Since code is worth a thousand words:

//////////////////////////////////////////////////////////////////////////////
//
// Convert YUYV to YUV420P
//
// YUYV is a packed format, where luma and chroma are interleaved, 8-bits per
// pixel:
//
//     YUYVYUYV...
//     YUYVYUYV...
//     ...
//
// Color is subsampled horizontally.
//
//
// YUV420 is a planar format, and the most common H.264 colorspace. For each
// 2x2 square of pixels, there are 4 luma values and 2 chroma values. Each
// value is 8-bits; however, there are 4*8 + 8 + 8 = 48 bits total for 4
// pixels, so on average there are effectively 12-bits per pixel:
//
// YYYY...  U.U..   V.V..
// YYYY...  .....   .....
// YYYY...  U.U..   V.V..
// YYYY...  .....   .....
// .......  .....   .....
//
// Arguments:
// y:      Pointer to planar destination buffer for luma.
// yuyv:   Pointer to packed source buffer.
// stride: Stride (in bytes) of source buffer.
//
// Author: Chris Hiszpanski <chris@lanikailabs.com>
// Copyright 2019 Lanikai Labs LLC. All rights reserved.
//
//////////////////////////////////////////////////////////////////////////////

void yuyv_to_yuv420p(
    uint8_t *y, uint8_t *u, uint8_t *v,
    uint8_t *yuyv,
    int stride, int height
) {
    for (int row = 0; row < height; row += 2) {
        unpack_even(y, u, v, yuyv, stride);
        y    += stride / 2;
        u    += stride / 4;
        v    += stride / 4;
        yuyv += stride;

        unpack_odd(y, yuyv, stride);
        y    += stride / 2;
        yuyv += stride;
    }
}

Notice how odd and even rows are treated differently – since our eyes have more rods than cones, and thus have more luminance than color resolution, video frames allocate two times more space to luma than chroma.
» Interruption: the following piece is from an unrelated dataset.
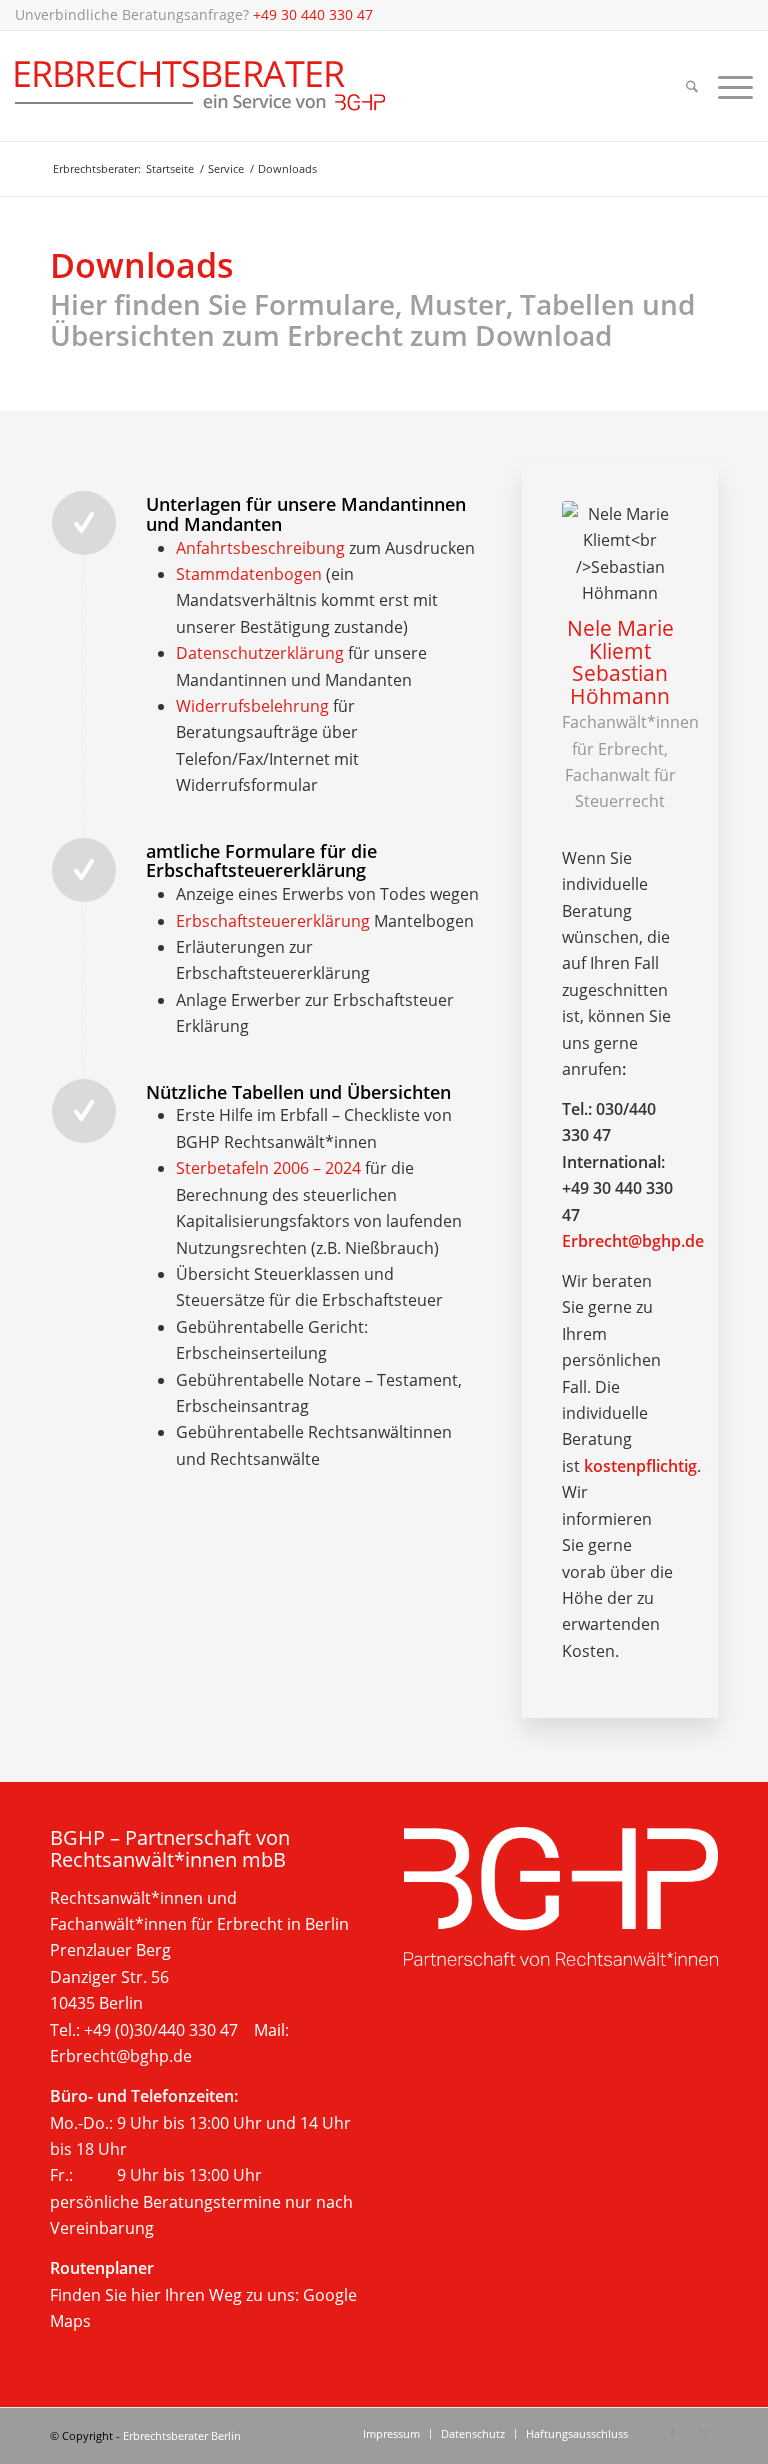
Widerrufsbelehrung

Now for the good stuff. Here is an inline function using ARM NEON intrinsics to unpack odd numbered rows. Briefly, an intrinsic is a function which compiles to one or more specialized SIMD assembly instructions:

//////////////////////////////////////////////////////////////////////////////
//
// Unpack an odd row. Odd rows contain only luma.
//
// Arguments:
// y:      Pointer to planar destination buffer for luma.
// yuyv:   Pointer to packed source buffer.
// stride: Stride (in bytes) of source buffer.
//
// Author: Chris Hiszpanski <chris@lanikailabs.com>
// Copyright 2019 Lanikai Labs LLC. All rights reserved.
//
//////////////////////////////////////////////////////////////////////////////

inline static void unpack_odd(uint8_t *y, uint8_t *yuyv, int stride) {
#if defined(__ARM_NEON)
    for (int i = 0; i < stride; i += 32) {
        vst1q_u8(y, vld2q_u8(yuyv).val[0]);

        yuyv += 32;
        y    += 16;
    }
#else
    for (int i = 0; i < stride; i += 4) {
        *y++ = *yuyv++;
        yuyv++;
        *y++ = *yuyv++;
        yuyv++;
    }
#endif
}

I’ll leave the even rows as an exercise to the reader.

Results

The results are encouraging. Running a test on the Google Coral EdgeTPU and using libx264 for H.264 baseline encoding, without NEON instrisics the frame rate topped out at ~5 frames/sec. This is on par with the frame rate achieved by ffmpeg. Repeating the test, this time using NEON intrinsics, the frame rate topped out at over 27 frames/sec — real-time as the sensor outputs 25 frames/sec. Nearly a 6x speed up and the difference between a choppy and smooth video call.